Search code examples
c++unicodec++17visual-studio-2019wstring

What is the best way to output Unicode to console?


I am working with C++17 in Visual Studio 2019. I have read a fair bit about encodings but I am still not very comfortable with them. I want to output UNICODE characters to screen. For that, I am using the following code

#include <iostream>
#include <fcntl.h>
#include <io.h>

std::wstring symbol{ L"♚" };

_setmode(_fileno(stdout), _O_WTEXT);
std::wcout << symbol; //This works fine
std::cout << "Hello"; //This gives "Debug Assertion Failed! Expression: buffer_size % 2 == 0"
_setmode(_fileno(stdout), O_TEXT); //Need this to make std::cout work normally
std::cout << "World"; //This works fine

So I could do setmode to _O_WTEXT and then back to O_TEXT everytime I need to output the std::wstring. However, I am worried this may be an inefficient way to do things. Is there a better way to do it? I have read about something called native widechar support in C++ but I found it hard to understand. Could anyone illuminate me?

EDIT

To add to the above, using _setmode(_fileno(stdout),_O_U16TEXT) leads to the same behaviour as described above when trying to use std::cout without setting the mode back. If I use _setmode(_fileno(stdout),_O_U8TEXT) instead, my code fails to compile and gives errors 'symbol': redefinition, different basic types and '<<': illegal for class when using std::cout on std::string symbol = <insert any of the possibilities I tried in the snippet below>.
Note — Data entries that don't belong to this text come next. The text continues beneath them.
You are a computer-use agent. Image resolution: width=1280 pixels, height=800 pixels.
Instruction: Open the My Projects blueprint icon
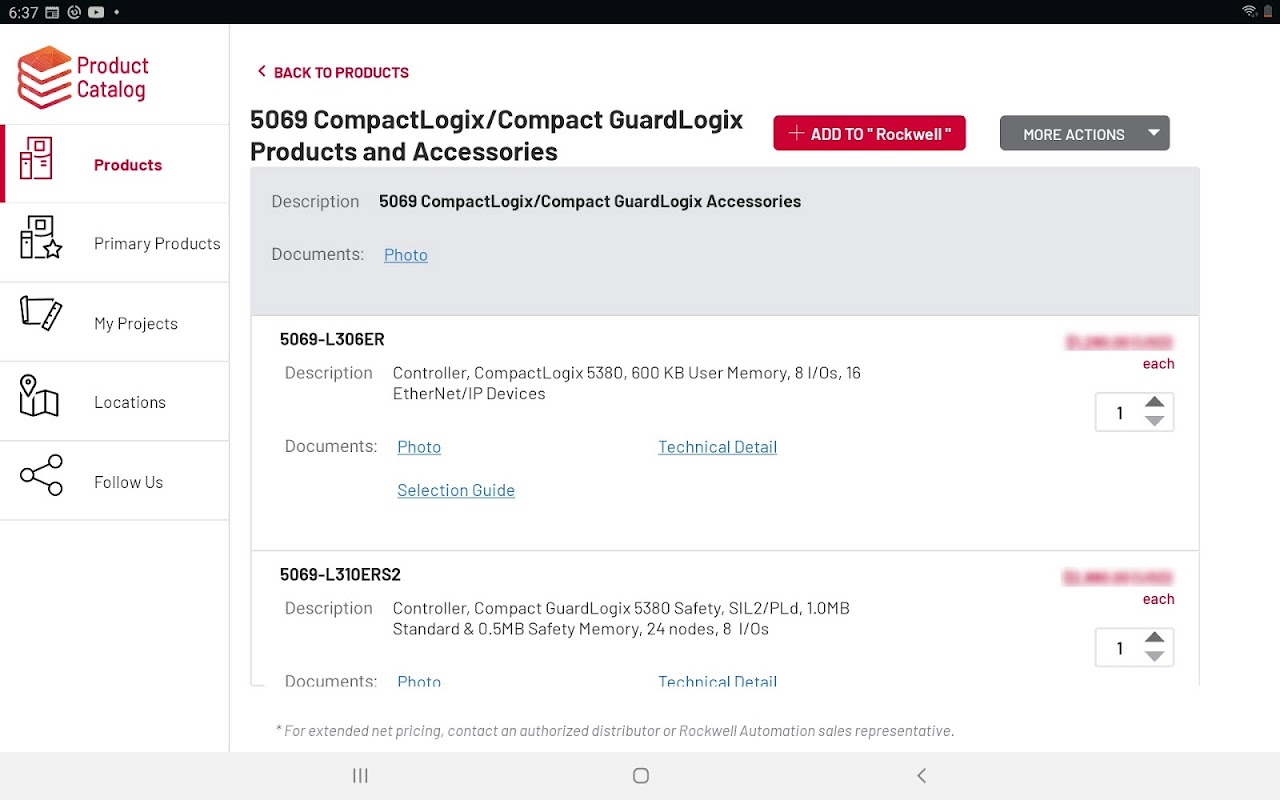41,314
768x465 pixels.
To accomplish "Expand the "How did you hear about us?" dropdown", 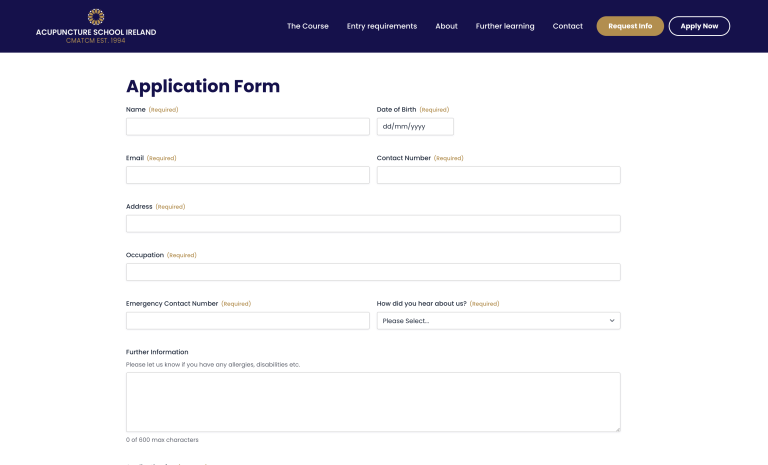I will (x=498, y=321).
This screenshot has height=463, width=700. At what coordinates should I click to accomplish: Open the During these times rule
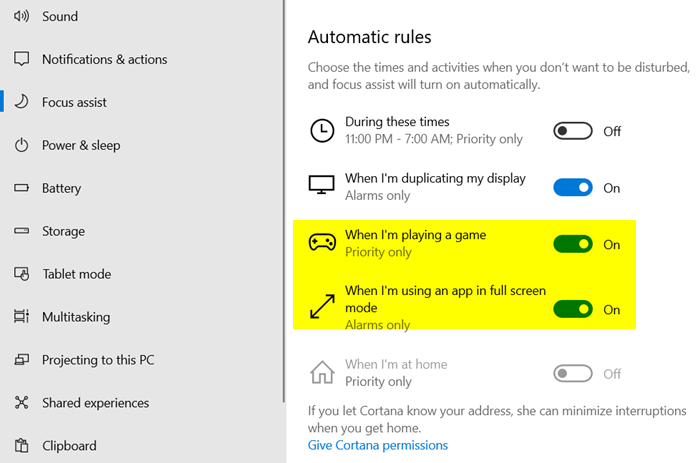(397, 122)
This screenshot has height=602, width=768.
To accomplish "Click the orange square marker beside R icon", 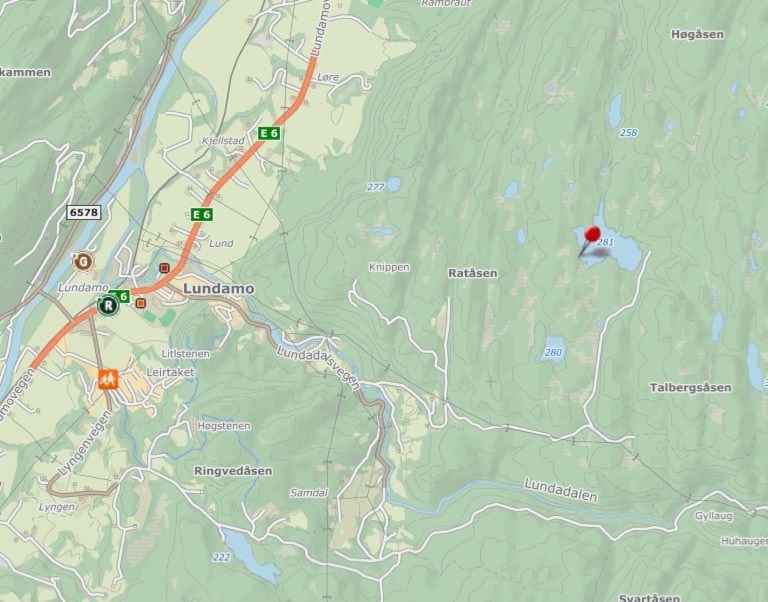I will point(141,303).
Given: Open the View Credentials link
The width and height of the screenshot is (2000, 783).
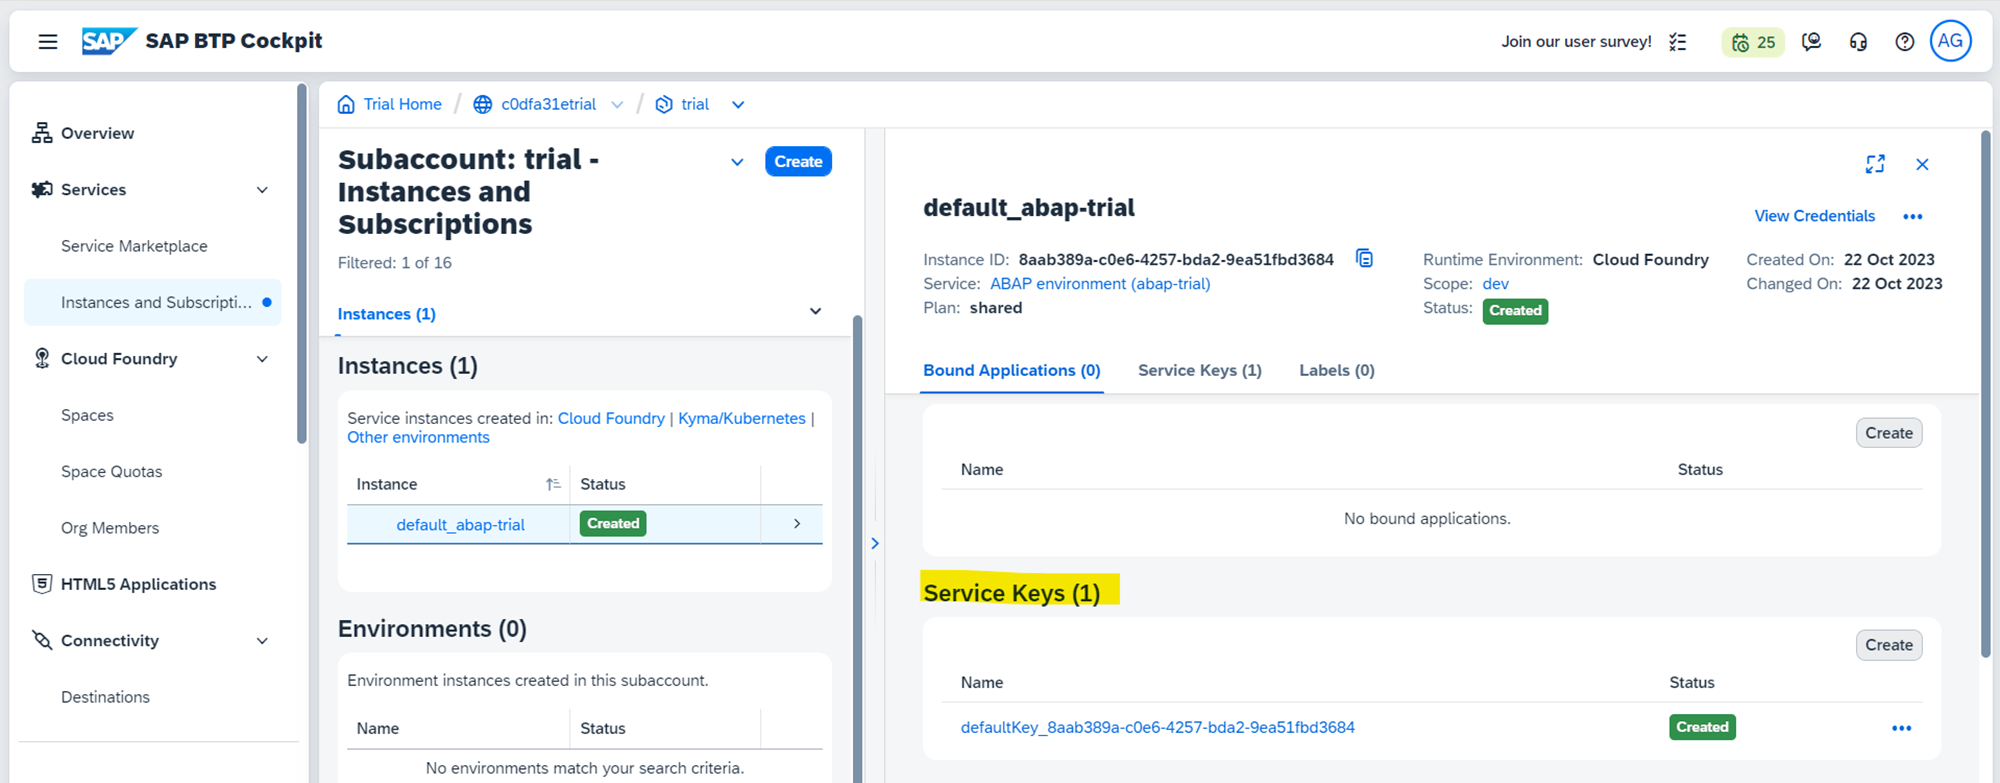Looking at the screenshot, I should (1814, 216).
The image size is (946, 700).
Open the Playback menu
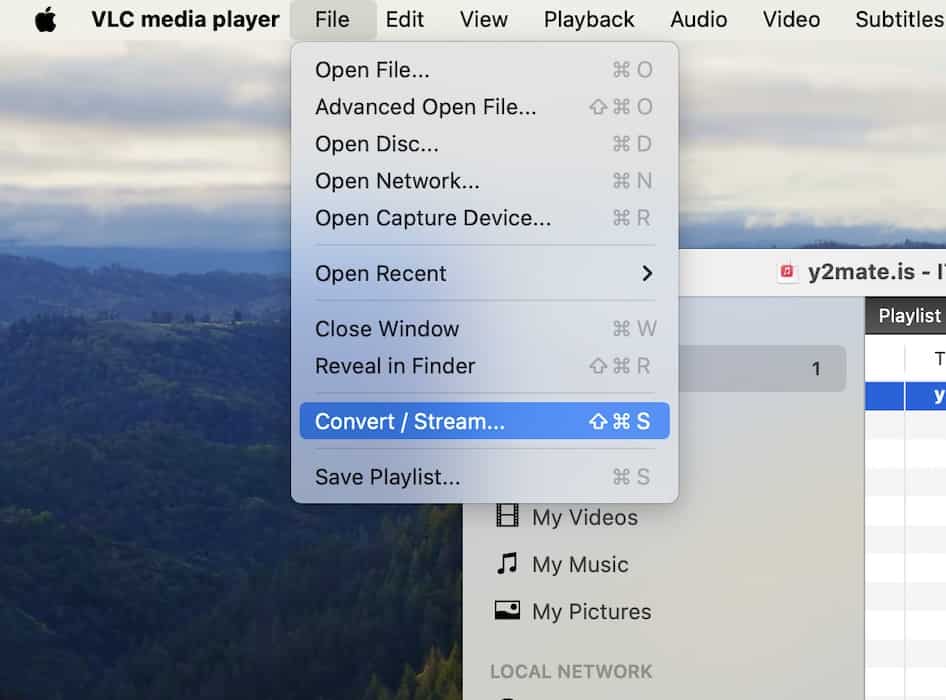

I have been suggested to use a UTF-8 std::string to be able to use std::cout and that way avoid having to switch to wide mode. Could anyone give me a hand on how to achieve this? I have tried

std::string symbol = "\u265A"; //using std::cout gives "?" and triggers warning *
std::string symbol = "♚"; //Same as above

std::string symbol = u8"\u265A"; //using std::cout gives "ÔÖÜ"
std::string symbol = u8"♚"; //Same as above

*Severity Code Description Project File Line Suppression State Warning C4566 character represented by universal-character-name '\u265A' cannot be represented in the current code page (1252)

I have read it may be possible to convert from std::wstring to UTF-8 std::string using WideCharToMultiByte() from the header <Windows.h>. Would that work? Could anyone offer any help?


Solution

  • The clue is in the error message. "...cannot be represented in the current code page (1252)". So the code page needs to be changed. The code page identifier for UTF-8 is 65001. To change the code page, use SetConsoleOutputCP.